Even if waste materials are removed from the body with hemodialysis, the negative effect of the disease is also on penile erection due to the systemic nature of the disease. With appropriate treatment, a happy sexual life can be maintained in this group of patients.

What can be the causes of erectile dysfunction in young men?

Young men often do not have a serious underlying physical organic cause. However, it does not mean that there will be no physical factors at all. In addition to congenital causes, many factors that may occur later (for example, after penile fracture) can cause erectile dysfunction in young men. However, the main factor to be investigated is the psychogenic ones.

Could it be a temporary erection problem?

Of course it can. In erection problems of psychogenic origin, there may be temporary erection problems that can change depending on the place, situation, time and occur in different degrees. This condition may heal completely or may recur from time to time.

Is there a relationship between chronic hepatitis and erectile dysfunction?

Chronic hepatitis is a disease that affects the entire body system. Although its relationship with erection is primarily through the metabolism of male hormon, which is one of the most effective hormones on erection, erectile dysfunction occurs in the penis through many mechanisms.

Is there a relationship between metabolic syndrome and erectile dysfunction?

There are many clinical studies showing the relationship between metabolic syndrome and erectile dysfunction. Many conditions such as obesity, increase in body mass index, negative changes in lipid profile, glucose intolerance, lack of regular physical education exercise, sedentary life are associated with metabolic syndrome and also cause erectile dysfunction.

Does nicotine (cigarette) use cause erectile dysfunction?

It is a scientific fact that has been proven by numerous experimental and clinical studies that nicotine (smoking) has a negative effect on erectile capacity in the penis. If you notice, this issue is emphasized with dramatic photographs on some of the cigarette packages sold in the markets.

In which conditions is neurogenic erectile dysfunction seen?

  • Traumas
  • Diseases involving the central nervous system
  • Pelvic region surgeries
  • Radiotherapies
  • Multiple Sclerosis
  • Diabetes Mellitus (diabetes)

When does erectile dysfunction improve after quitting smoking?
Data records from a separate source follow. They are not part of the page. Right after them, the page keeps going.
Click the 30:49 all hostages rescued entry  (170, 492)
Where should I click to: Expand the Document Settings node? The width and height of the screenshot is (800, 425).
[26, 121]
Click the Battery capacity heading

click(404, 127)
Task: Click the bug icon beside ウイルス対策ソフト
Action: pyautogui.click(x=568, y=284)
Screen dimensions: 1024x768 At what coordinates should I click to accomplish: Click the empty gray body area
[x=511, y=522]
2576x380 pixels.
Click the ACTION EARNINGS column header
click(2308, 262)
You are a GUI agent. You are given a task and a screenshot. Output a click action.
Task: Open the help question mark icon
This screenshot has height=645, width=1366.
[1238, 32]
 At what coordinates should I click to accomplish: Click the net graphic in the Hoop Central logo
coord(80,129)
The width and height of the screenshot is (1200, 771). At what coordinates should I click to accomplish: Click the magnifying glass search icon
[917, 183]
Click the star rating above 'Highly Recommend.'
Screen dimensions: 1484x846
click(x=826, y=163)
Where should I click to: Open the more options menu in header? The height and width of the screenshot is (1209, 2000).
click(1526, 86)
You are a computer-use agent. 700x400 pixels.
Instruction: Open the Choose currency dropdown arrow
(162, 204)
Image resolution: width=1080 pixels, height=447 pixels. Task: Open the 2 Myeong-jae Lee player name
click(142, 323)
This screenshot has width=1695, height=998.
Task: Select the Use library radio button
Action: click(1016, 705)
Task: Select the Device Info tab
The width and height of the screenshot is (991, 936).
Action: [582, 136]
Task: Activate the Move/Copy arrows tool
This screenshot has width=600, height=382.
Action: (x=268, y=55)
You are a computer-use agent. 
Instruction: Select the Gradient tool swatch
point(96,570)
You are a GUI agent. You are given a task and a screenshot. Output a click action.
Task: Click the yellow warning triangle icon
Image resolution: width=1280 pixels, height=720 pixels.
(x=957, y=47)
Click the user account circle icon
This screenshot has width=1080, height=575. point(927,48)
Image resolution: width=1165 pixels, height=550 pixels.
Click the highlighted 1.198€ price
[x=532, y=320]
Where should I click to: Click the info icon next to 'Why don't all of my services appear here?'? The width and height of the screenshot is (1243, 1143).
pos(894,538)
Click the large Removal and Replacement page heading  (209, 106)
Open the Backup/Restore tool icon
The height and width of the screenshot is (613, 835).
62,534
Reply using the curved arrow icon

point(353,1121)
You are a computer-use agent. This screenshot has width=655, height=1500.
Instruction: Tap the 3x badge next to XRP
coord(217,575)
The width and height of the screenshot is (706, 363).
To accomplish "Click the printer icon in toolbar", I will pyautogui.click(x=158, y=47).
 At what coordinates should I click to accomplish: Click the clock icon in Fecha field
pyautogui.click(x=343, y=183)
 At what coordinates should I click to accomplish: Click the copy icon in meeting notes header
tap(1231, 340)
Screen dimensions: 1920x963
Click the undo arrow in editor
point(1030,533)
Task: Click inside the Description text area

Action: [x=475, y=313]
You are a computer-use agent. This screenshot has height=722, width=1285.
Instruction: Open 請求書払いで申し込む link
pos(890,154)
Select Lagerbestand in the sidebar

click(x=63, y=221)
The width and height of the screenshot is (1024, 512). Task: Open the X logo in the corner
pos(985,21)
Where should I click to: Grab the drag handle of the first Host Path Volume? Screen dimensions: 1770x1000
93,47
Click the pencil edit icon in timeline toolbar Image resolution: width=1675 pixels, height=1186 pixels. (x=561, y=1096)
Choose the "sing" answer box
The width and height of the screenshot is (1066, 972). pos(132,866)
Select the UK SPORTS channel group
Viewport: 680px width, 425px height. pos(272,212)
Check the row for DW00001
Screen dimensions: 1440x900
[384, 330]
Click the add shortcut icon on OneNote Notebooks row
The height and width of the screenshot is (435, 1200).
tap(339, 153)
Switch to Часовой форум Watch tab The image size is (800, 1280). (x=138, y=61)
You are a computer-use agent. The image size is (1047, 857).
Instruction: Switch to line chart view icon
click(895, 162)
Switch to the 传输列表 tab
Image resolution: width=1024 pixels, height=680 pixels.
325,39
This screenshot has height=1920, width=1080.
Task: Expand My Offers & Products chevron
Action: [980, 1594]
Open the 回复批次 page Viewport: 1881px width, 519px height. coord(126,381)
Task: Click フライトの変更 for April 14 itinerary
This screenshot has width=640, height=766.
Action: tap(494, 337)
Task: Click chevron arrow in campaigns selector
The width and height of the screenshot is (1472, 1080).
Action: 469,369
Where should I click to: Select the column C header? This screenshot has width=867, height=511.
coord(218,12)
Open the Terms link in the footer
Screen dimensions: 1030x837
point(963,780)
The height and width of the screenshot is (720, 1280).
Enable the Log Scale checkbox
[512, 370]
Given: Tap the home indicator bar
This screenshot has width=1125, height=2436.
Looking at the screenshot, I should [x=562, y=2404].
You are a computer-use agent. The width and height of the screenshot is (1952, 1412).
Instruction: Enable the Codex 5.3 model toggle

It is impossible to give an exact figure. Many factors such as the age of the person, the number of years he has been smoking, concomitant diseases, and the drugs he uses are important in determining this period.

AS A RESULT:

  • Erectile dysfunction is one of the most common diseases.
  • Although it is common in elderly patients, it can also occur in young people.
  • It may occur due to vasculogenic, neurogenic, anatomical, endocrine, psychogenic, systemic diseases and some drugs.
  • In addition to detailed anamnesis and physical examination, routine and special tests are used for diagnosis.
  • Oral medications, drugs injected into the urinary canal and drugs injected into the penis are used in the treatment.
  • Shock wave therapy is a promising treatment for patients with erectile dysfunction and is an area where more clinical studies are needed.
  • Penile prosthesis is the most frequently applied surgical method for erectile dysfunction, and the treatment success rate has reached over 90%.